[Task input]:

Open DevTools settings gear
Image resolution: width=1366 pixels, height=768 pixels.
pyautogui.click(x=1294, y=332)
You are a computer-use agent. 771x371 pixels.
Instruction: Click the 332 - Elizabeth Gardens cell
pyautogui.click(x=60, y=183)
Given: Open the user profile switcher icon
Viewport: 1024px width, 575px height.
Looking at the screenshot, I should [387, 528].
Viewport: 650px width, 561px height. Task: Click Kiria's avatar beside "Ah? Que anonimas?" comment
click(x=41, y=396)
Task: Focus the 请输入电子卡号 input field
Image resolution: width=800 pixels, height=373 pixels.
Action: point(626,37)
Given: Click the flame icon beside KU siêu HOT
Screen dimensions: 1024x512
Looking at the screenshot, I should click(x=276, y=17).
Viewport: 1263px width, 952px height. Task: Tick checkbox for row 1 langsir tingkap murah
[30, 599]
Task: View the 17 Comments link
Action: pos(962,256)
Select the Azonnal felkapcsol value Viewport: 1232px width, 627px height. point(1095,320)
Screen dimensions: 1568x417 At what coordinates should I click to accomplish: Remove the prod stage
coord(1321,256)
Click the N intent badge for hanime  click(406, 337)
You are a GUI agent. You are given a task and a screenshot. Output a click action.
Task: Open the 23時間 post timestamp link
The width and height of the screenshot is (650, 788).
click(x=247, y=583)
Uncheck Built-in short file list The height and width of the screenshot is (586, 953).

[How to complete this task]:
Repeat the line that contains "Viewport: 650px width, 561px", then every line after it until the records end, with nothing added.

[Output below]:
Viewport: 650px width, 561px height. Task: Click Kiria's avatar beside "Ah? Que anonimas?" comment
click(x=41, y=396)
Task: Focus the 请输入电子卡号 input field
Image resolution: width=800 pixels, height=373 pixels.
Action: point(626,37)
Given: Click the flame icon beside KU siêu HOT
Screen dimensions: 1024x512
Looking at the screenshot, I should click(x=276, y=17).
Viewport: 1263px width, 952px height. Task: Tick checkbox for row 1 langsir tingkap murah
[30, 599]
Task: View the 17 Comments link
Action: pos(962,256)
Select the Azonnal felkapcsol value Viewport: 1232px width, 627px height. point(1095,320)
Screen dimensions: 1568x417 At what coordinates should I click to accomplish: Remove the prod stage
coord(1321,256)
Click the N intent badge for hanime  click(406, 337)
You are a GUI agent. You are given a task and a screenshot. Output a click action.
Task: Open the 23時間 post timestamp link
The width and height of the screenshot is (650, 788).
click(x=247, y=583)
Uncheck Built-in short file list The height and width of the screenshot is (586, 953).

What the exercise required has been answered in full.